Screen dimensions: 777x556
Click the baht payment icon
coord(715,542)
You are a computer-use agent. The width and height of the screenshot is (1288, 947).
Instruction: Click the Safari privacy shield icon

Instructions to follow
Please copy the records word for word, from the line with "You are a computer-use" through the last line of the records.

Output of the task
You are a computer-use agent. The width and height of the screenshot is (1288, 947).
Instruction: Click the Safari privacy shield icon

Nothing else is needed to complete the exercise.